The runners departed in early August. Shortly after running the first two kilometres, Tonasket says they pulled over and she received another request.
“I get into this rented car with them and the band pulls out and, and then I’m told, ‘Oh, well you need to be the female spokesperson for the group,’” she says.
Tonasket explains that she was tasked with going ahead of the runners and securing lodging, food and being a spokesperson to the media as they crossed various territories.
“It was exciting, it was scary at times, it was humbling,” says Tonasket. “There were times of, you know, you could just feel the pride in our runners.”
But the runners were also met with racism, discrimination and opposition for running, she adds.
“We had people yelling and swearing at us, and some places wouldn’t serve us or you could, you know, if we had to pull in and get gas, there was, you could just feel the animosity,” says Tonasket. “And so we were very clear as a group that no one went anywhere by themselves for any reason.”
A delegation of Kanien’kehá:ka women met them in Regina, Sask., says Tonasket, and they all continued east towards Kanehsatà:ke.
“There was Donna Goodleaf, and then there were four ambassadors, young women,” she explains.
Donna Kahérakwas Goodleaf, too, remembers the run well, and the significance of meeting the runners in Regina.
“Well, from what I can remember, I think you have to put it into context that the Okanagan Confederacy, the Okanagan-Shuswap Confederacy, we have a spiritual alliance with each other, so they have a spiritual alliance with our people, with the Haudenosaunee Confederacy,” says Goodleaf.
A citizen of the Kanien’kehá:ka Nation, Goodleaf is now the director of decolonizing curriculum and pedagogy at Concordia University. She says coming together was “fulfilling a spiritual relationship.”
“Between both of our Nations of people, confederacies of people from the Eastern Door, and the Okanagan and Shuswap represent the Western Door. And so bringing our people together to run together, across Turtle Island was quite powerful,” Goodleaf explains.
Most of the runners, including Tonasket, finished their part of the run in Ottawa, Ont. as they got word from some Mohawks that it was too dangerous to continue, she says.
“We got to Ottawa and we were at the [Assembly of First Nations] building,” says Tonasket. “That’s where we had spent the night, and it was while we were there that we received word that it was quite dangerous that the Mohawk people, you know, were quite fearful for the lives of the runners.”
The eagle feather and bundle continued on with a smaller delegation and made it safely to Kanehsatà:ke, she explains, where they were treated “very, very well” by the Mohawk people.

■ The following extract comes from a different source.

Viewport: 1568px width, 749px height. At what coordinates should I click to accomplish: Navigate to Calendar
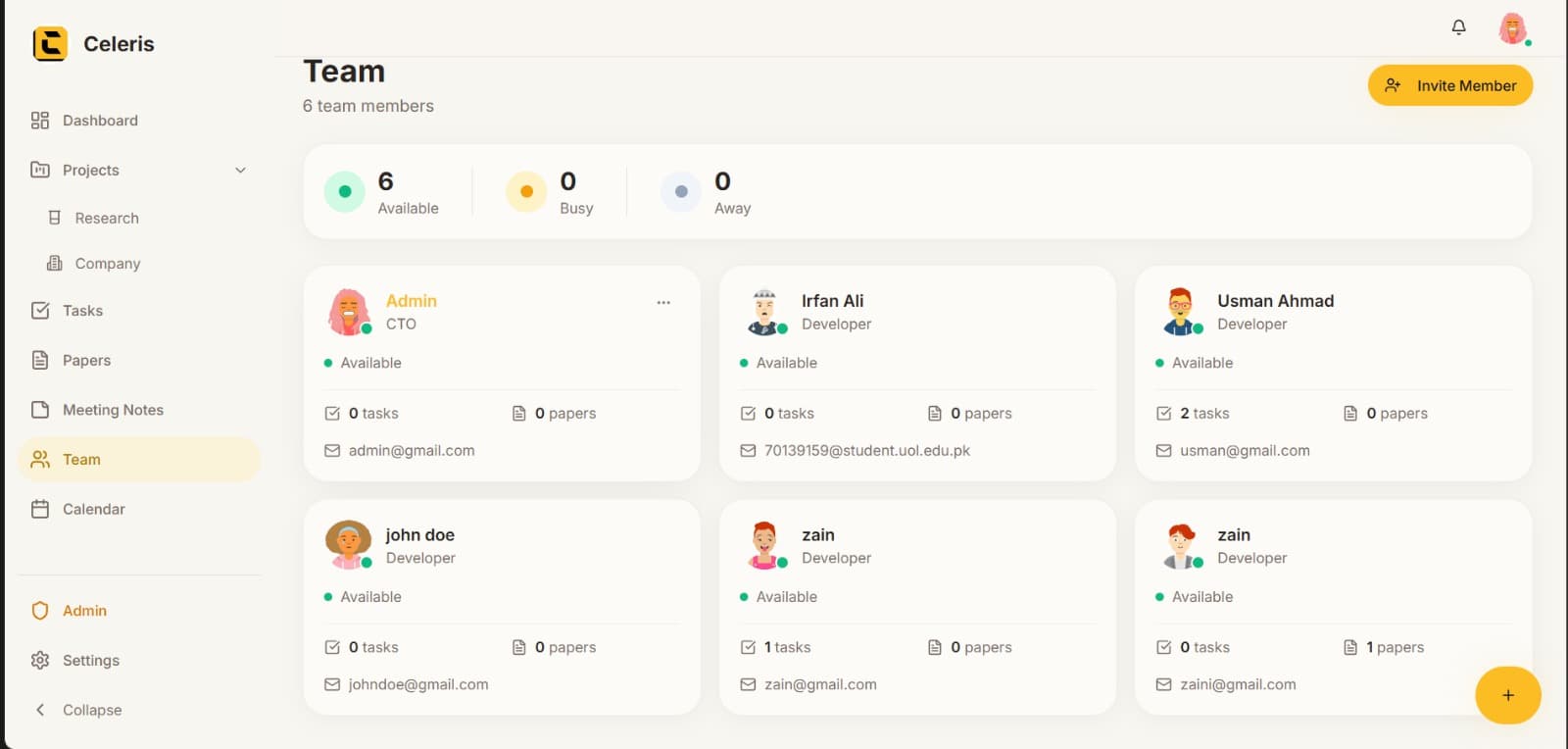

As the Rotinonhsión:ni concluded in their press statement, “The summer of 1990 serves as a reminder that the Kanien’kehà:ka are willing to defend their land and protect their people, by any means necessary. The same holds true, 30 years later.”
In fact, Tonasket says that the original runners and families had been planning to return to Kanehsatà:ke this past Saturday for the anniversary of the peace run, but that was cancelled due to the COVID-19 pandemic.
“Everything just kind of went out the window,” she says.
But as the original run lasted over six weeks, lifelong bonds were built.
“The friendships that have remained, I think amongst the majority of the people who participated back in 1990, it’s still as strong today as it was there 30 years ago,” says Tonasket.
“And sadly, we’ve lost, you know, both of our spiritual leaders and many of our original runners…so always, you know, keeping them and their families in our thoughts, especially, around July 11.”
It wasn’t only friends that were gained during the Run for Peace, says Tonasket, but a strength that powers on today.
“It was a very powerful time, I think in our people’s history, it really brought out people’s compassion and empathy. And it also, I think, was a huge display of the resilience that our people have when we stand up and we stand up together.”